Reproduce the NAACL 2025 tutorial page on learning language through grounding word for word, in full.

# Text extract
┄┄┄┄┄┄┄┄┄┄┄┄┄┄┄┄┄┄┄┄
NAACL 2025 Tutorial: Learning Language through Grounding

Learning Language through Grounding

(NAACL 2025 Tutorial)

Grounding has been a long-standing concept in natural language processing (NLP) and computational linguistics (CL). This tutorial provides a historical overview and introduces recent advances in learning language through grounding, with a particular emphasis on the latter. We will begin by tracing the history of grounding and presenting a unified perspective on the term. In Parts II to IV, we will delve into recent progress in learning lexical semantics, syntax, and complex meanings through various forms of grounding. We will conclude by discussing future directions and open challenges, particularly those related to the growing trend of large language models and scaling.

Tutorial Instructors

Freda Shi

University of Waterloo & Vector Institute, Canada CIFAR AI Chair

Ziqiao Ma

University of Michigan

Jiayuan Mao

Massachusetts Institute of Technology

Parisa Kordjamshidi

Michigan State University

Joyce Chai

University of Michigan

Materials (180 minutes)
┄┄┄┄┄┄┄┄┄┄┄┄┄┄┄┄┄┄┄┄
# Dataset extract
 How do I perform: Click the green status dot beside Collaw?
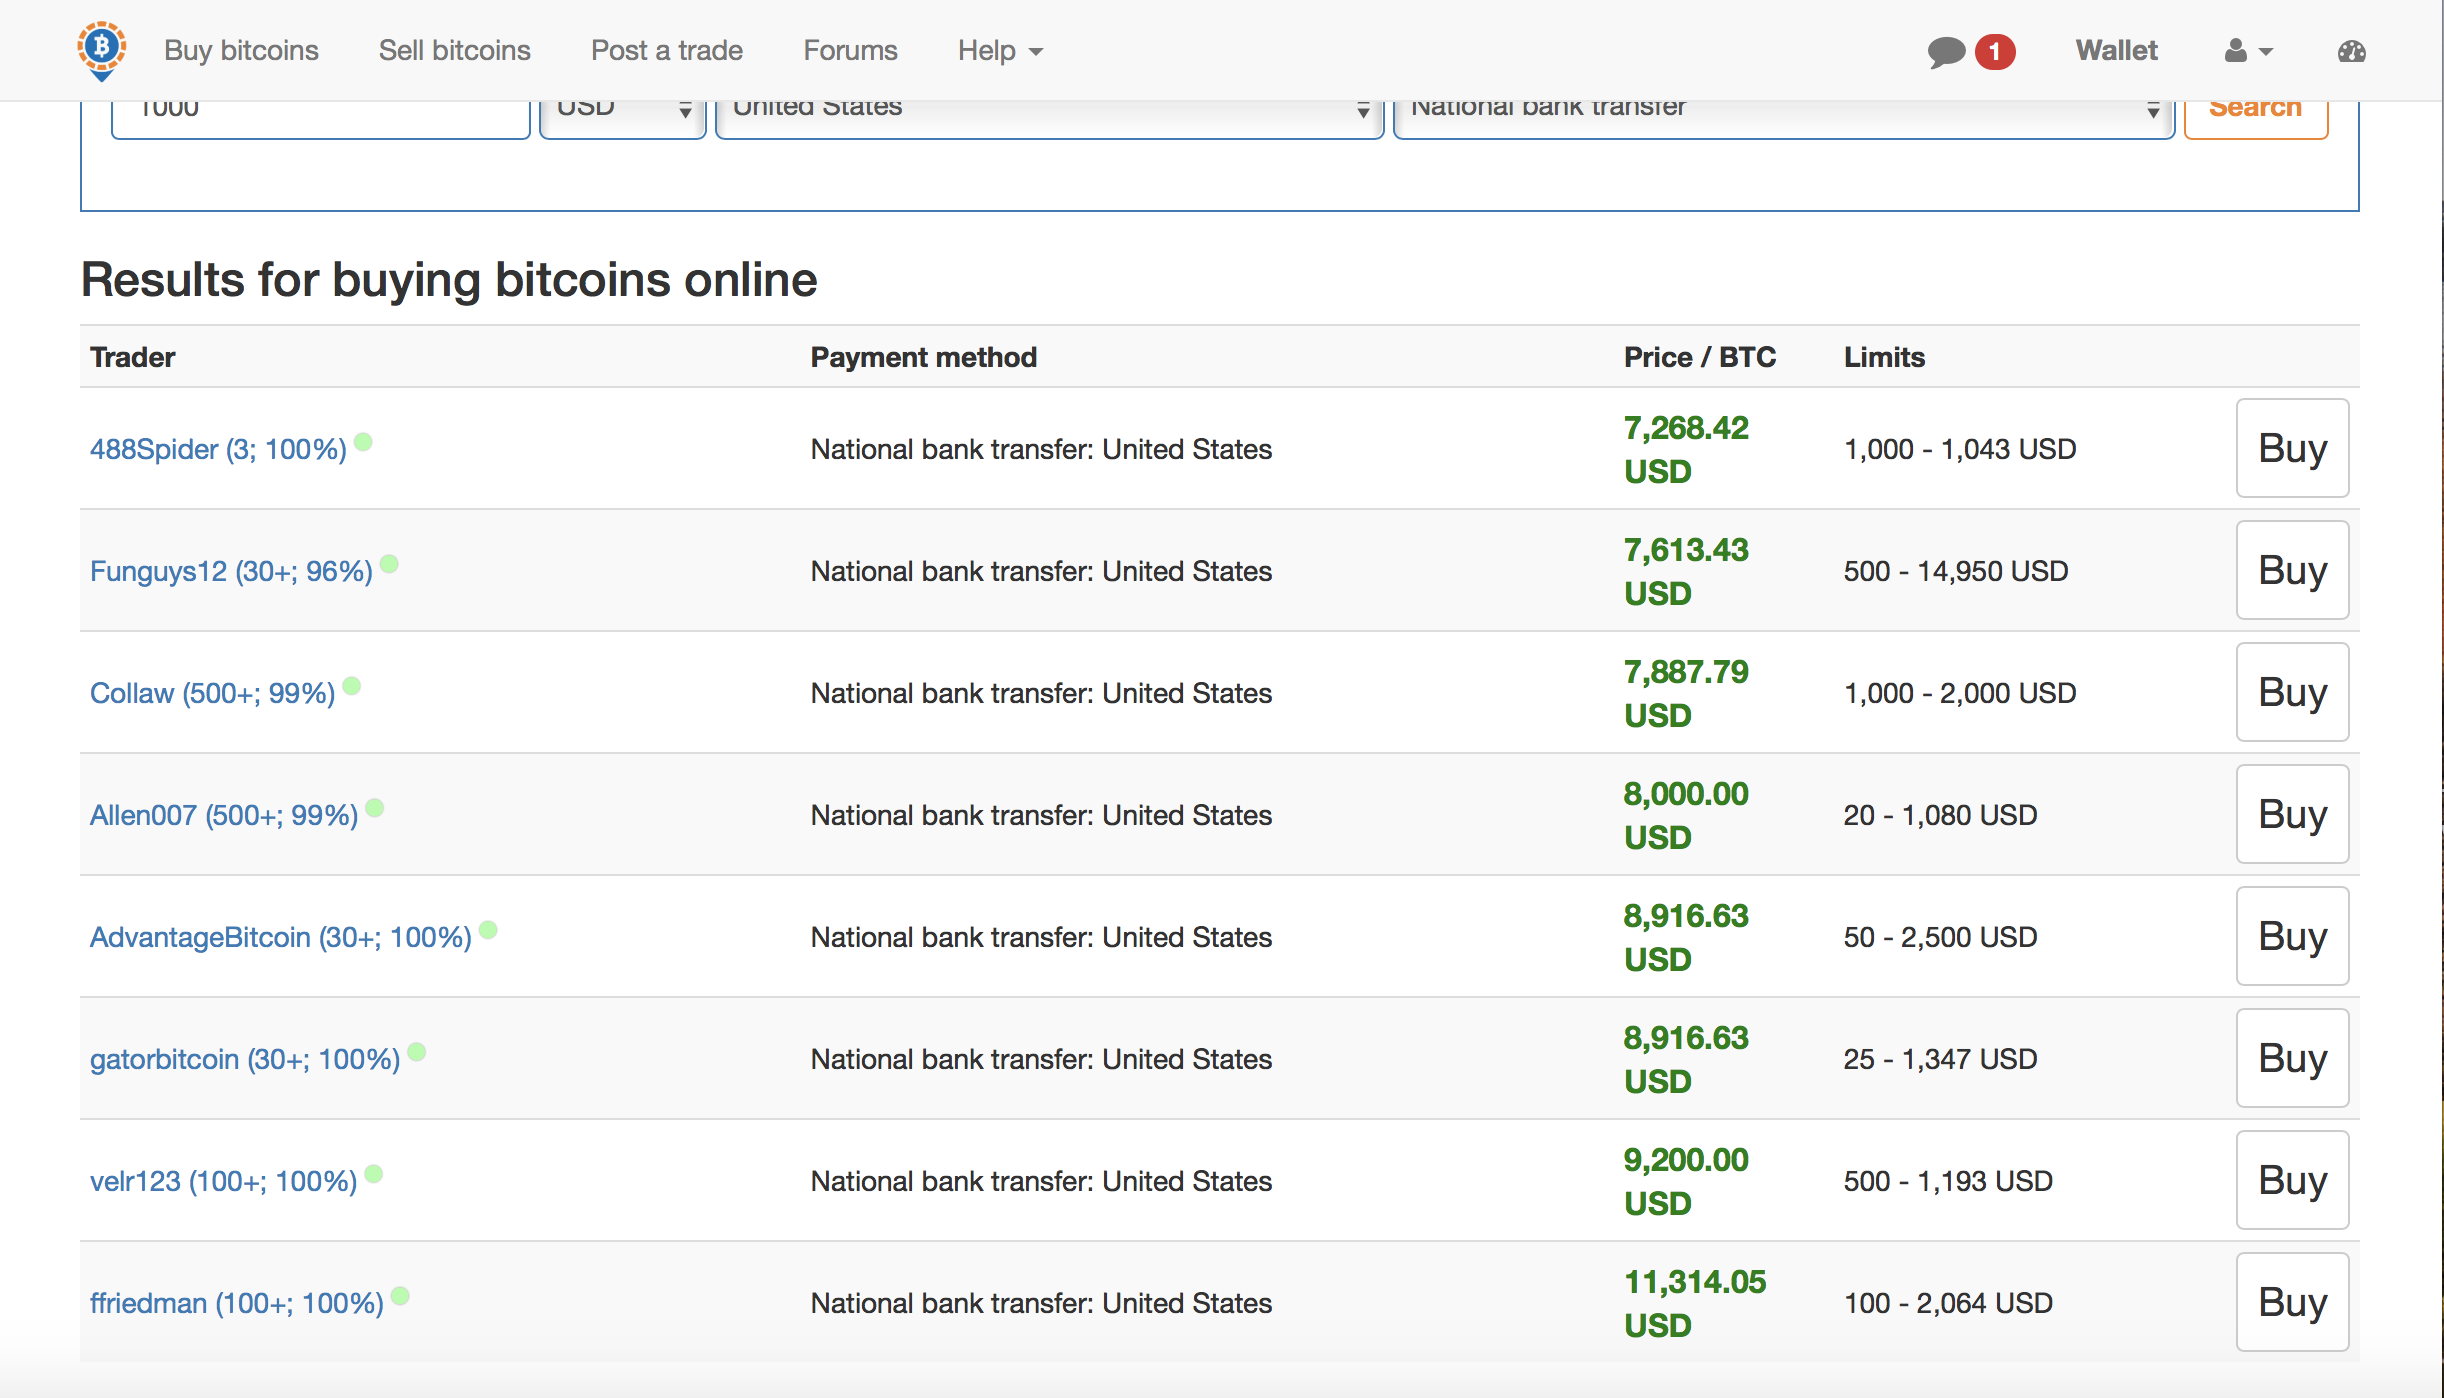coord(352,686)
┄┄┄┄┄┄┄┄┄┄┄┄┄┄┄┄┄┄┄┄
# Reply
NAACL 2025 Tutorial: Learning Language through Grounding

Learning Language through Grounding

(NAACL 2025 Tutorial)

Grounding has been a long-standing concept in natural language processing (NLP) and computational linguistics (CL). This tutorial provides a historical overview and introduces recent advances in learning language through grounding, with a particular emphasis on the latter. We will begin by tracing the history of grounding and presenting a unified perspective on the term. In Parts II to IV, we will delve into recent progress in learning lexical semantics, syntax, and complex meanings through various forms of grounding. We will conclude by discussing future directions and open challenges, particularly those related to the growing trend of large language models and scaling.

Tutorial Instructors

Freda Shi

University of Waterloo & Vector Institute, Canada CIFAR AI Chair

Ziqiao Ma

University of Michigan

Jiayuan Mao

Massachusetts Institute of Technology

Parisa Kordjamshidi

Michigan State University

Joyce Chai

University of Michigan

Materials (180 minutes)